The Life and Work of Mathematician Michael Lacy

10:12 am on September 29, 2017

We need math on this planet for living and from solving the simplest problems that arise in the mundane day to day tasks such as buying that half a pound of blueberries from the Winn Dixie Grocery Store for great Aunt Gertrude to the complex numbers it may take a space station to calculate how far away that oncoming asteroid is from hitting Earth!

However as much as we need math, more so I believe we need the leaders, the thinkers, the believers and the teachers that teach it! You know those people. Those are the people with the education, desire, drive and the patience to delve into the numbers and claw at them, jab, root, and pluck until there is nothing left to the mathematical equations but ashes, dust, and a very clear answer and the rocky path it took to get to that answer.

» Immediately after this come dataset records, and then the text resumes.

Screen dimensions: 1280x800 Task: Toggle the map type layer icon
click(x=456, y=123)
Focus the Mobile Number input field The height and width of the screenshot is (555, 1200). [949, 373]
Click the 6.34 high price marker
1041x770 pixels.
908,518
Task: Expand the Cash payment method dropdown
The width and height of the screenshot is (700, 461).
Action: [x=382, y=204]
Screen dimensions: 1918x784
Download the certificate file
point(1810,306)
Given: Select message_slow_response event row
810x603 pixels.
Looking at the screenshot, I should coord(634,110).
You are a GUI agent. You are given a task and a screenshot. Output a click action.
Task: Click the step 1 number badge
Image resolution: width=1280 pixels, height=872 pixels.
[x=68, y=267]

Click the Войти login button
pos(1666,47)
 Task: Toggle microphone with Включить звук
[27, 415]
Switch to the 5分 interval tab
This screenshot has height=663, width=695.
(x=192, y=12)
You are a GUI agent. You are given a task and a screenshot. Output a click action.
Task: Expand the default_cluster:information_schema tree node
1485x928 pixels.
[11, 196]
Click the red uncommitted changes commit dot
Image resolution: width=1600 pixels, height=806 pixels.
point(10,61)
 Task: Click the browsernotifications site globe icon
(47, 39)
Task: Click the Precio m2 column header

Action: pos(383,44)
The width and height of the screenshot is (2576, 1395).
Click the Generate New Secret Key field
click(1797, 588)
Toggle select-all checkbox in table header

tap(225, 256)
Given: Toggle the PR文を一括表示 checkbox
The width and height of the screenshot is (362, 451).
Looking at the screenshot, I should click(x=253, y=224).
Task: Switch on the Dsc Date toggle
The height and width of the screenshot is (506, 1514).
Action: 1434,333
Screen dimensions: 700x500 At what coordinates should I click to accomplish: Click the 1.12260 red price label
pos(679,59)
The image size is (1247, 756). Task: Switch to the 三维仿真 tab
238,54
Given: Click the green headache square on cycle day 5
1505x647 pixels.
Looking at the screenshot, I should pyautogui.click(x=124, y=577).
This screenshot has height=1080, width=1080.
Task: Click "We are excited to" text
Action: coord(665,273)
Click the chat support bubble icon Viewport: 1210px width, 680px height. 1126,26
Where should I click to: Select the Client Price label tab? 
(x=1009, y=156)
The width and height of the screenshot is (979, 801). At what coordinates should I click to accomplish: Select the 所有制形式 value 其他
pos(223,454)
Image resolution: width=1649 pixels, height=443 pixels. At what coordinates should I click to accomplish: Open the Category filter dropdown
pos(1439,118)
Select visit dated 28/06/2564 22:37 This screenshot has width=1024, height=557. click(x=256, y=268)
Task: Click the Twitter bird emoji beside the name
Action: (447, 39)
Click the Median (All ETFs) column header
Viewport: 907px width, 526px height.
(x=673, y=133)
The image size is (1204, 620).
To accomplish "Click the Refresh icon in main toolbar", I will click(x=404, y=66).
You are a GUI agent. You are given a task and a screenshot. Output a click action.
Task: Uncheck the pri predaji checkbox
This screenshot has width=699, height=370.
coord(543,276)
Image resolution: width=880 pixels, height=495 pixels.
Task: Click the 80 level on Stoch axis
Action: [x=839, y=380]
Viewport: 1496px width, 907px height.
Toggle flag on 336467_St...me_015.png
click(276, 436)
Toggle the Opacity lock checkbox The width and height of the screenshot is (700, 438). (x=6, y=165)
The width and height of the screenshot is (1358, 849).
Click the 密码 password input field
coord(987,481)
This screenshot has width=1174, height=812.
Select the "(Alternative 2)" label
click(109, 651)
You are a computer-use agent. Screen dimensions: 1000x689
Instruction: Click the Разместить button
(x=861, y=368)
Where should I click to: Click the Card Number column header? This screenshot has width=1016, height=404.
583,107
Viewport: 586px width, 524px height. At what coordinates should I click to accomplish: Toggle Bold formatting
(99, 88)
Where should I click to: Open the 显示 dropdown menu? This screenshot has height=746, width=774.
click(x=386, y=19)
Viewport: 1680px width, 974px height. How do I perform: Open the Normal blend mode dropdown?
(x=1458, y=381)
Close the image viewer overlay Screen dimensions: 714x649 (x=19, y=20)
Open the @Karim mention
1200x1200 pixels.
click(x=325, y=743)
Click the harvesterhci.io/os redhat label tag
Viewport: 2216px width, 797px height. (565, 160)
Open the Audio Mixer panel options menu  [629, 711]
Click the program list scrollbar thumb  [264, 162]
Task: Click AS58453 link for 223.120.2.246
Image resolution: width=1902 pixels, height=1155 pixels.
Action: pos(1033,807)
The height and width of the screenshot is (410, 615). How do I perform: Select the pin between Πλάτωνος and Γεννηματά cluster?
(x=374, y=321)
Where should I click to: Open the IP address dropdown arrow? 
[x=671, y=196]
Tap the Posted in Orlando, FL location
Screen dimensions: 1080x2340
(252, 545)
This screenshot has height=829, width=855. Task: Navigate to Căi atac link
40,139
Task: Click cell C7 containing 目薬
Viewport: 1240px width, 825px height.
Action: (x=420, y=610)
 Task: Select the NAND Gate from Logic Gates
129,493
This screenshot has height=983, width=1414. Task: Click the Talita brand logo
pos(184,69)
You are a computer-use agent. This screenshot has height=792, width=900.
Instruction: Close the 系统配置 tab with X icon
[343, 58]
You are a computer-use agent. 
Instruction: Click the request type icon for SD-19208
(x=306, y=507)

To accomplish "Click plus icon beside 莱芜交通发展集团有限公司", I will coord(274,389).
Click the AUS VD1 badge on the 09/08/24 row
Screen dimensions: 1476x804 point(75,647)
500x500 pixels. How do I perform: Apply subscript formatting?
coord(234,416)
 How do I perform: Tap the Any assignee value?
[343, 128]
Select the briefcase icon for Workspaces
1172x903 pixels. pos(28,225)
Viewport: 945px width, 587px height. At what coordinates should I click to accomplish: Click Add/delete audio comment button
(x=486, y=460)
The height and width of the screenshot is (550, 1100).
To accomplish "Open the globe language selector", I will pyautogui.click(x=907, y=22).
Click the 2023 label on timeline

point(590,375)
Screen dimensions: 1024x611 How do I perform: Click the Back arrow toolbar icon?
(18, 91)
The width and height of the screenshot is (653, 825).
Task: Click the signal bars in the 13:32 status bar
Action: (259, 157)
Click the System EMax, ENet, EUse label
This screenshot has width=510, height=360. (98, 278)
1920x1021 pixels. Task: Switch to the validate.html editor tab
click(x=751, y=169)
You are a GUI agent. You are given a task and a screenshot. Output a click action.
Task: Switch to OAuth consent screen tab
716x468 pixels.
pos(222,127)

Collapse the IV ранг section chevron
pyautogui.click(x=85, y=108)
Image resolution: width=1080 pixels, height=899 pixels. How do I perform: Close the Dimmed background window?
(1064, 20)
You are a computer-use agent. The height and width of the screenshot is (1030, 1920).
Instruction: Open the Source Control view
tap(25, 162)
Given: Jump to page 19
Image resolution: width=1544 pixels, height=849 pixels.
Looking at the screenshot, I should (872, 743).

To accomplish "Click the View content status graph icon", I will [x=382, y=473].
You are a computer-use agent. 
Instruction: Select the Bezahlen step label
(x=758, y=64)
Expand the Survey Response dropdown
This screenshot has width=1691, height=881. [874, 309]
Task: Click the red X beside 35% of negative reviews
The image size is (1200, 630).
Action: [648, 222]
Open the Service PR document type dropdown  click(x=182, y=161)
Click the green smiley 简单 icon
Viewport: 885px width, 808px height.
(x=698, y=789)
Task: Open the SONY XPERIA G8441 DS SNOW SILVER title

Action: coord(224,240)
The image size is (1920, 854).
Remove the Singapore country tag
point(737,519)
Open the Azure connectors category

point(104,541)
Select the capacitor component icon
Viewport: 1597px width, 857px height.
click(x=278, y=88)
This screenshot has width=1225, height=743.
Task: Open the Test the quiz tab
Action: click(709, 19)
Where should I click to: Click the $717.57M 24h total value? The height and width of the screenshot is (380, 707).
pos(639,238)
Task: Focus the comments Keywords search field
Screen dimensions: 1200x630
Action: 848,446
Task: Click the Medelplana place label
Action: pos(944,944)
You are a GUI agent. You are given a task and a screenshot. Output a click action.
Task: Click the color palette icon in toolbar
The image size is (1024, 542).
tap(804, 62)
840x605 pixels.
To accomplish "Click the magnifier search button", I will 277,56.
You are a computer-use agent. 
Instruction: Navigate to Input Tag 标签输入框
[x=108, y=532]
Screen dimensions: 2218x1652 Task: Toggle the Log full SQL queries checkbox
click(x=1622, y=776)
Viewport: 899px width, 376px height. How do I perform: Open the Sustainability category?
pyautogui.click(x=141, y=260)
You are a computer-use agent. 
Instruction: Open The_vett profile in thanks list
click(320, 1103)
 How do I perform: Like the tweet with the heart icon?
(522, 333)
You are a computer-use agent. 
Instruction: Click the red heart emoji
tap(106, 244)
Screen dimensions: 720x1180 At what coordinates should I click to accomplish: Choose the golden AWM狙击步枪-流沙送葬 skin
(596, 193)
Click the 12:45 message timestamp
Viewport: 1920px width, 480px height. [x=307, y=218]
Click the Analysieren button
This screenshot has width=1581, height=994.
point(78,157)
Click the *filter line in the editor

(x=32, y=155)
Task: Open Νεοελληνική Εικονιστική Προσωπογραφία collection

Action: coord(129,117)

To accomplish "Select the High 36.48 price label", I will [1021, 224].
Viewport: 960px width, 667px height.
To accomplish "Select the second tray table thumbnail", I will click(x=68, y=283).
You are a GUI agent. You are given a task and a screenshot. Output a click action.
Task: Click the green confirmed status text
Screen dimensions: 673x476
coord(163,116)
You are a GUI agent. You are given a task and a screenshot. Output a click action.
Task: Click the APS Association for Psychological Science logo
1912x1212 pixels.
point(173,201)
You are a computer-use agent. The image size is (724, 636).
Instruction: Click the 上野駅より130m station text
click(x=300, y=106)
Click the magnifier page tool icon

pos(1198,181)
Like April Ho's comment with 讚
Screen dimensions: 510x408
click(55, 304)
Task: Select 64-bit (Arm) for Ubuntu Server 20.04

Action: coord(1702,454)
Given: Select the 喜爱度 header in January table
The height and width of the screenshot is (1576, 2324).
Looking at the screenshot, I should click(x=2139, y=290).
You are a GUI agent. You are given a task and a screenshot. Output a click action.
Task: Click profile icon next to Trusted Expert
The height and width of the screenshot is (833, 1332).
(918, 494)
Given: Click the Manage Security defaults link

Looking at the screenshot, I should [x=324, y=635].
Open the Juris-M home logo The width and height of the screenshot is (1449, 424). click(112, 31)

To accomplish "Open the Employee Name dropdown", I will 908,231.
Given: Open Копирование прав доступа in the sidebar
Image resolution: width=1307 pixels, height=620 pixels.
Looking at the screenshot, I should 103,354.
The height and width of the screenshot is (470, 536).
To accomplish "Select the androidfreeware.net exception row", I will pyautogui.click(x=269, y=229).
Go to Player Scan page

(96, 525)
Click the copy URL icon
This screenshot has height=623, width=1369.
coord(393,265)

Michael Thoreau Lacy is all of those things and more. He is a brilliant man and renowned mathematician. Michael’s work has been rooted in the laws of probability, ergodic theory and harmonic analysis. He got his PHD in 1987 so you can imagine how many years he has put into numbers of all shapes and sizes and how many students he has passed his knowledge of numbers on to. Learn more about Michael Lacey: https://scholar.google.com/citations?user=CVXnps0AAAAJ&hl=en and https://www.genealogy.math.ndsu.nodak.edu/id.php?id=62509

When you think about it, those are people that could take his knowledge and use it to change the world in very simple ways we may not notice or in big ways like contributing to NASA! One of Michael Lacy’s biggest accomplishments was being awarded the Salem Prize for he and a fellow colleague studying the Hilbert Transform and solving the equation that had been formerly incomplete. Read more: Michael Lacey | Wikipedia

Michael and his mentor, Walter Phipp, who also helped him receive his PHD when he attended the University of Illinois, have also given proof of the central limit theorem. In his life, Michael has also received a Guggenheim Fellowship and a National Science Foundation Postdoctoral Fellowship.

In 2012, he became a member of the American Mathematical Society, a group of professional mathematicians that devote their lives and work to numbers and solving the complex equations life and textbooks bring about on a daily basis. Today, Michael works diligently at the Georgia Institute of Technology where he continues sharing his knowledge with others teachers and students changing the world one day, one life, and one number at a time.